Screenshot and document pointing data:
####################

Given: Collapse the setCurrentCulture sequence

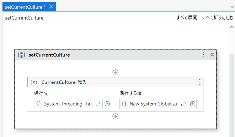Looking at the screenshot, I should pyautogui.click(x=212, y=55).
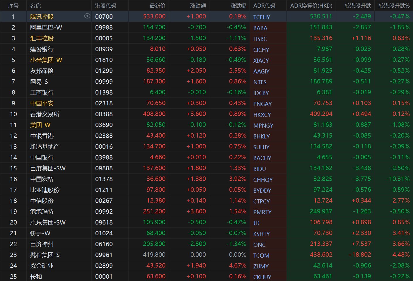Open the 小米集团-W stock entry
The image size is (413, 281).
(x=46, y=60)
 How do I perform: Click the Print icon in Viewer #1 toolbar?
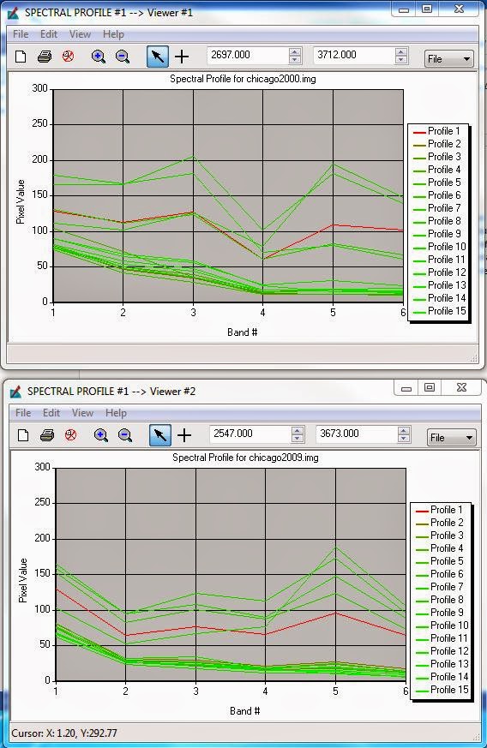click(x=45, y=57)
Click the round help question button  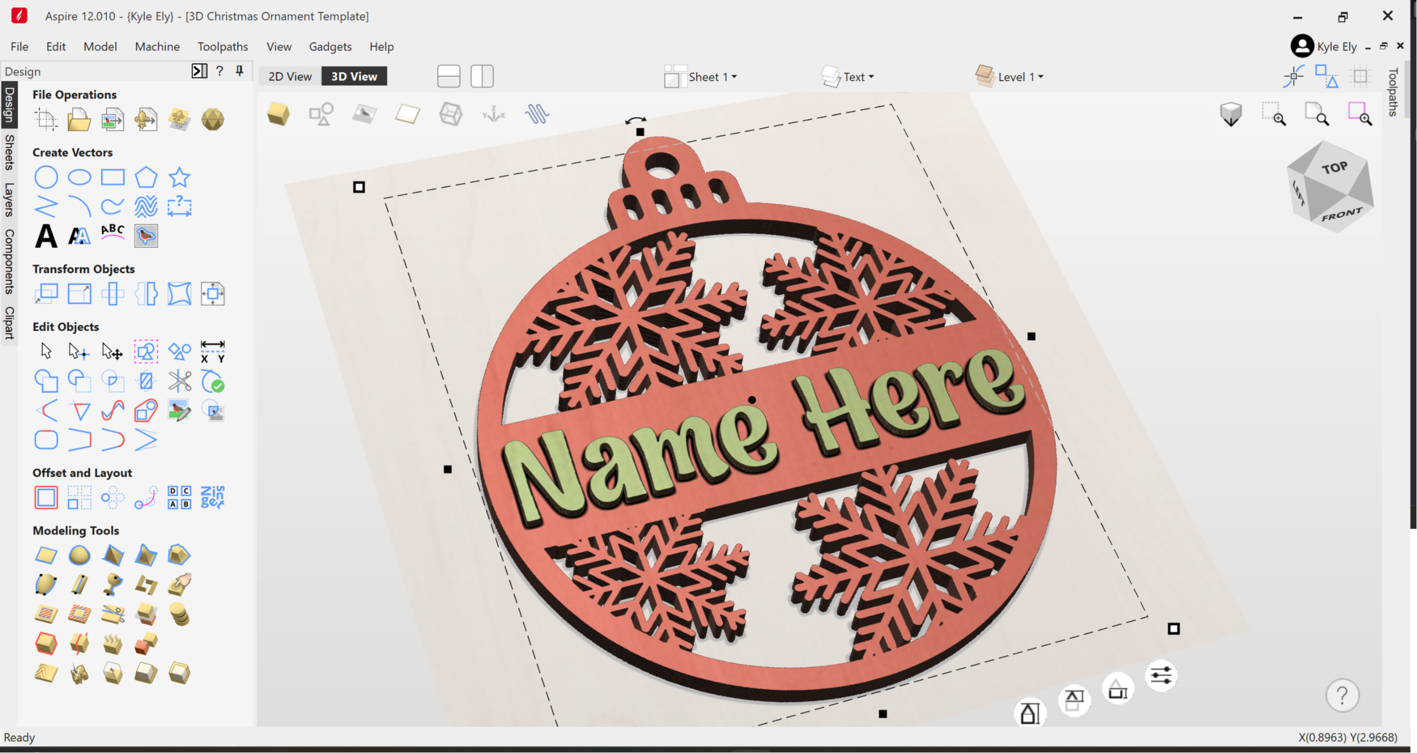coord(1342,695)
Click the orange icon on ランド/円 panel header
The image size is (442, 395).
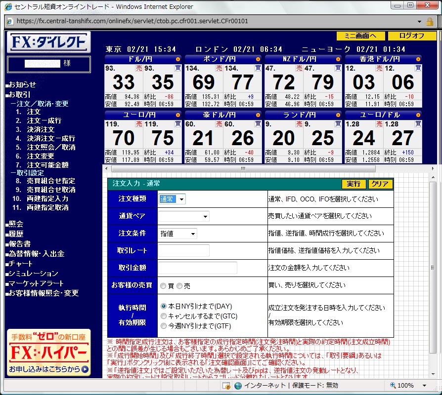click(x=338, y=115)
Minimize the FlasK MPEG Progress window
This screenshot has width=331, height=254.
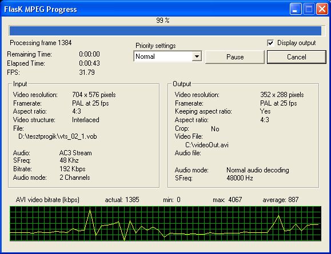296,9
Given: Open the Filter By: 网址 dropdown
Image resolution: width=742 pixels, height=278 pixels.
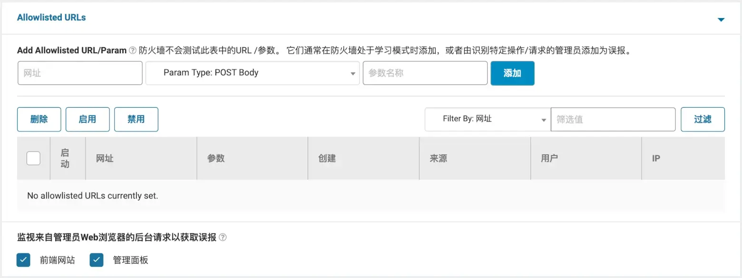Looking at the screenshot, I should (487, 119).
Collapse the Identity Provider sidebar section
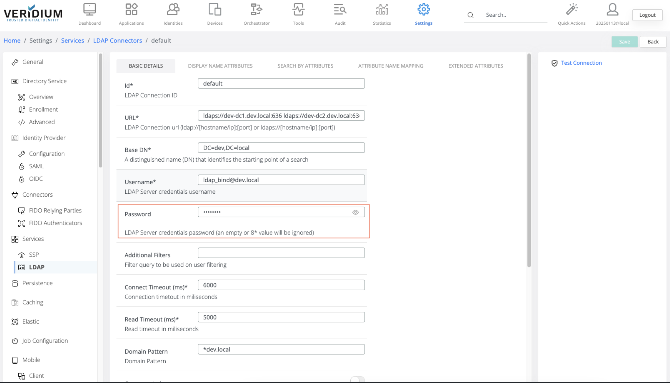Viewport: 670px width, 383px height. tap(44, 138)
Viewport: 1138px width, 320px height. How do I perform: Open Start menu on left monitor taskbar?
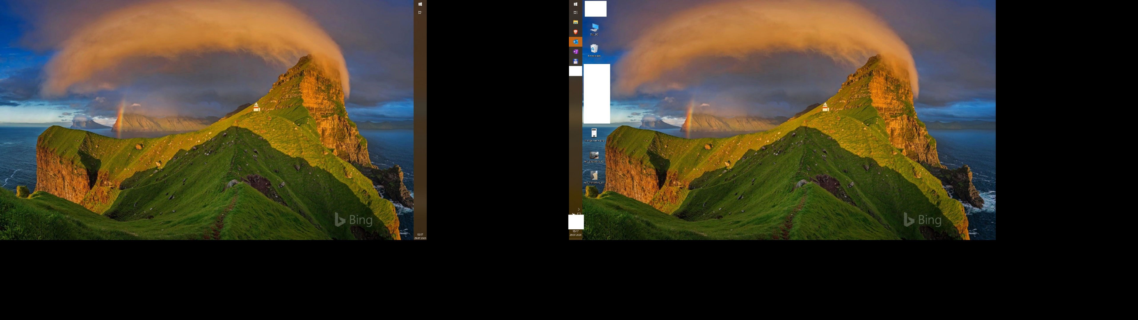[420, 4]

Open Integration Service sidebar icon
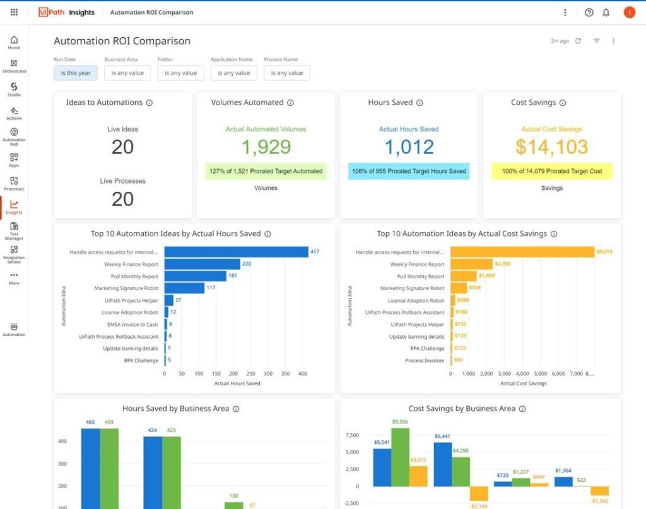pyautogui.click(x=14, y=253)
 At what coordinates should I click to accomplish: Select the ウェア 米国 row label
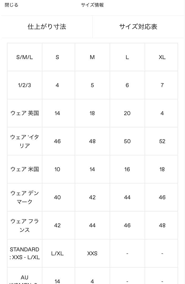click(x=24, y=169)
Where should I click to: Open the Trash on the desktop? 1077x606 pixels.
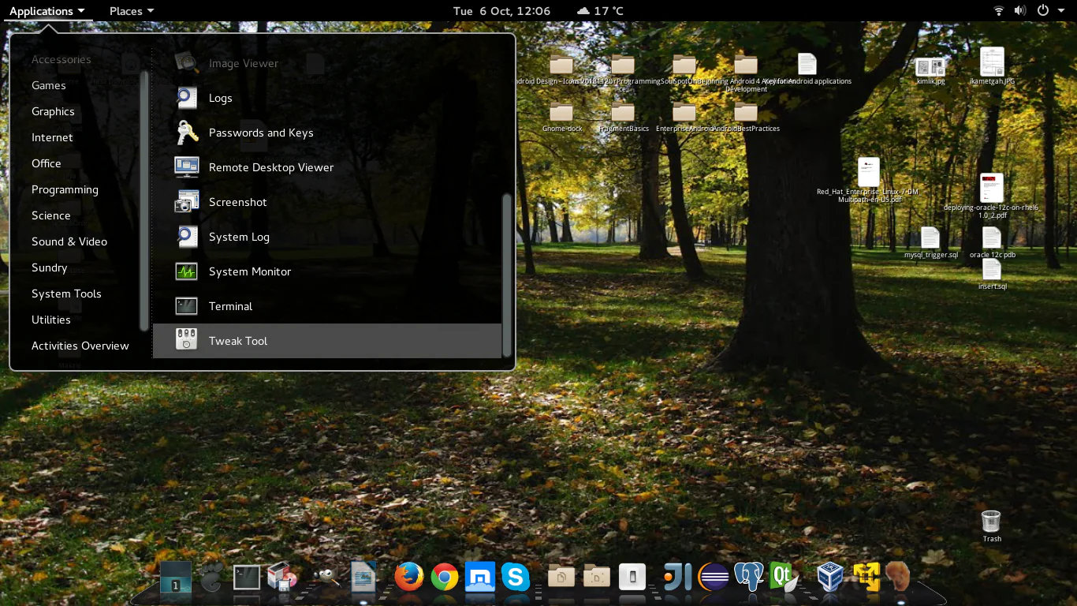pyautogui.click(x=991, y=523)
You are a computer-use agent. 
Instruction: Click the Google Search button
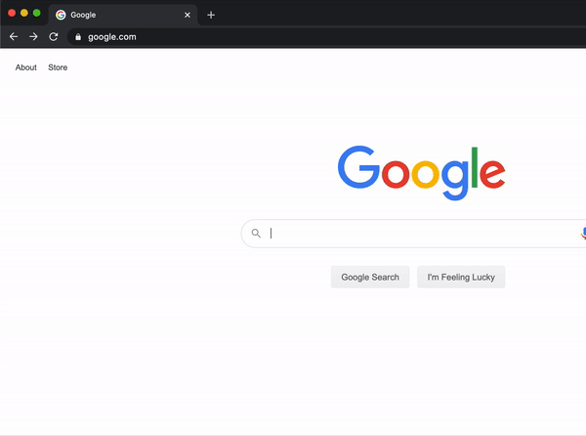click(370, 277)
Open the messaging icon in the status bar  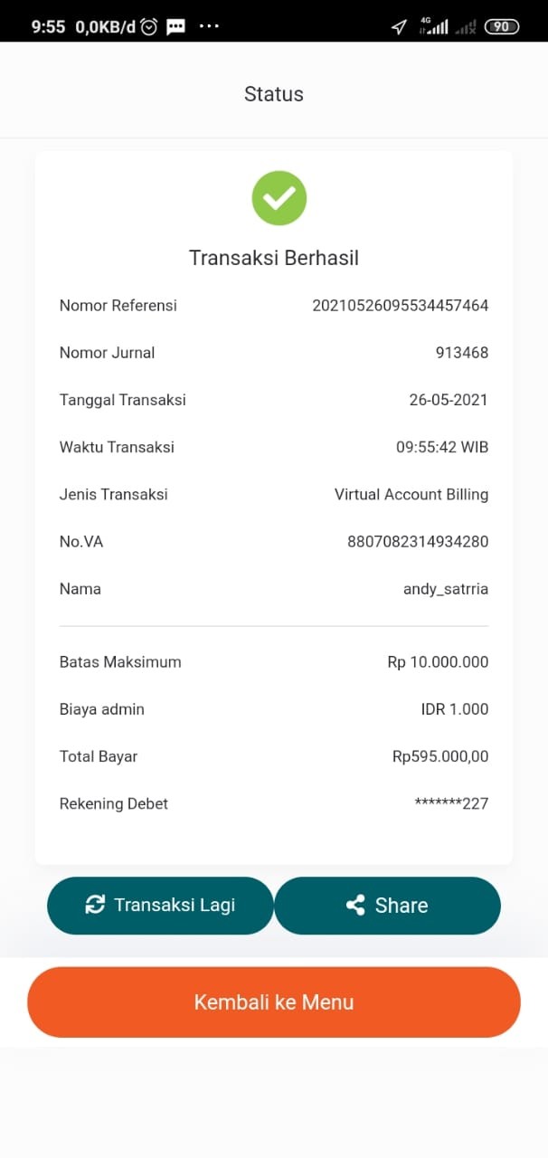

####################

- _Required task_
Copy out the lines of the entries from the one containing "Collapse the Identity" through the last line, both ends included. Leave the pictures out.

- _Complete output_
Collapse the Identity Provider sidebar section
Viewport: 670px width, 383px height. tap(44, 138)
Viewport: 1138px width, 320px height. How do I perform: Open Start menu on left monitor taskbar?
[420, 4]

Open Integration Service sidebar icon
pyautogui.click(x=14, y=253)
 At what coordinates should I click to accomplish: Select the ウェア 米国 row label
click(x=24, y=169)
Where should I click to: Open the Trash on the desktop? 1077x606 pixels.
pyautogui.click(x=991, y=523)
You are a computer-use agent. 
Instruction: Click the Google Search button
click(370, 277)
Open the messaging icon in the status bar  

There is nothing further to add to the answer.